> _INFORMATION SUPPLIED_:
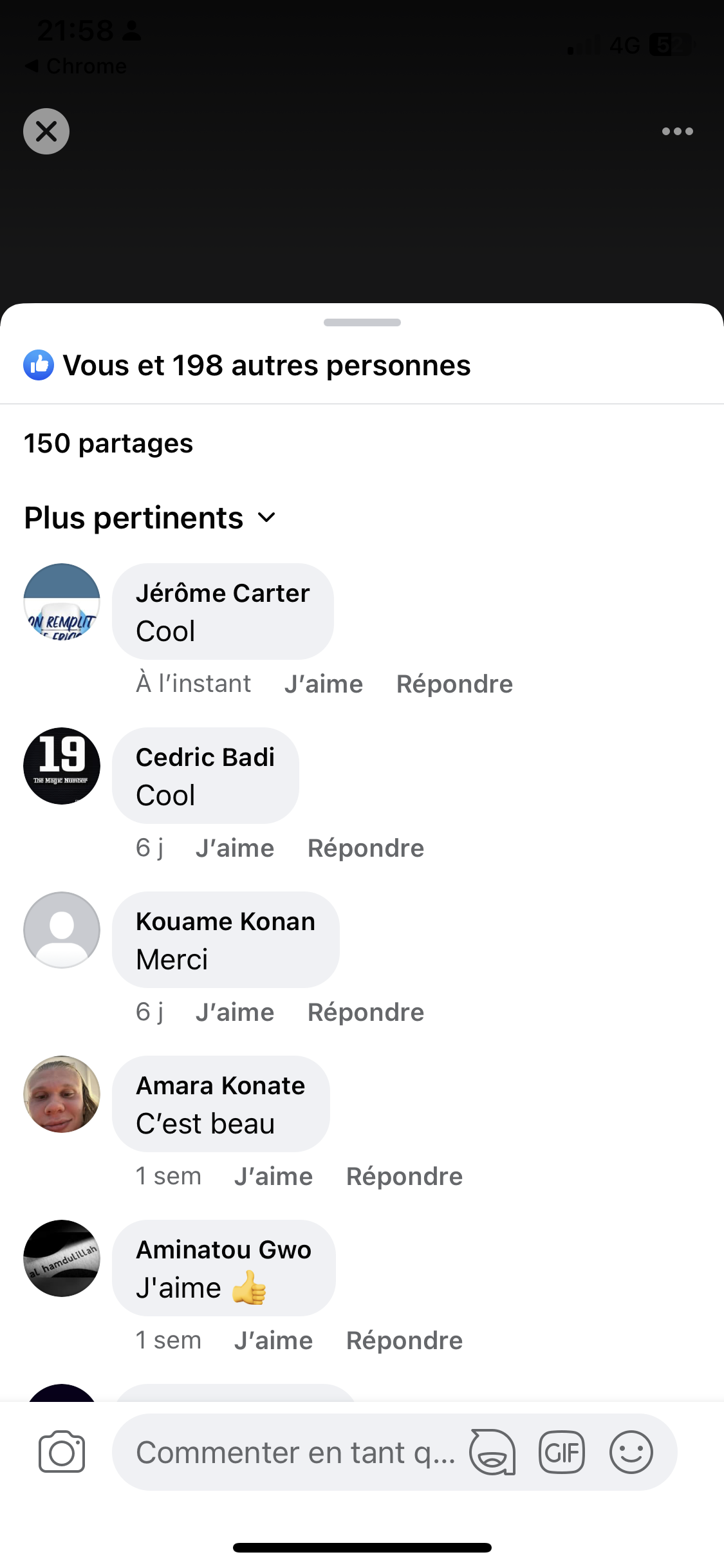The image size is (724, 1568).
Task: Open the three-dot more options menu
Action: coord(677,131)
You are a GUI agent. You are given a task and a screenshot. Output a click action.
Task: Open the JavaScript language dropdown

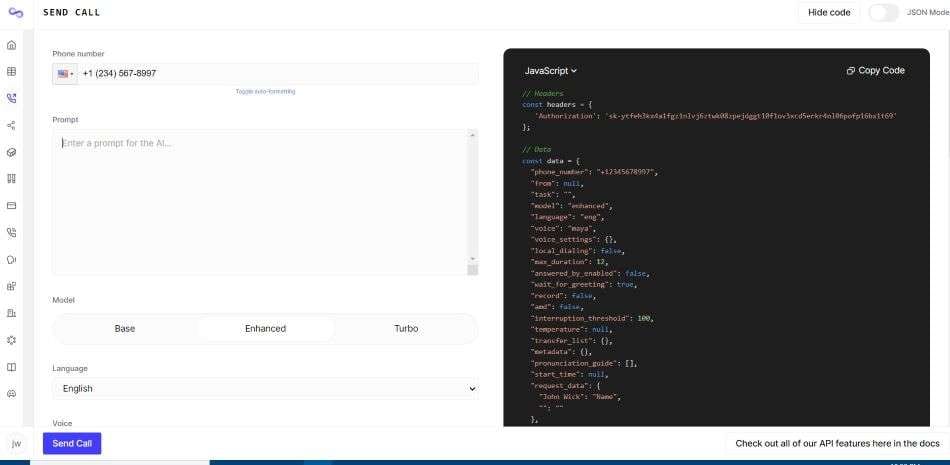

> _REQUIREMENTS_: Print every line of the data above without any change, leaving out the pictures.

> _EXERCISE ANSWER_:
The image size is (724, 1568).
Task: Open the three-dot more options menu
Action: coord(677,131)
You are a GUI agent. You are given a task and a screenshot. Output a click action.
Task: Open the JavaScript language dropdown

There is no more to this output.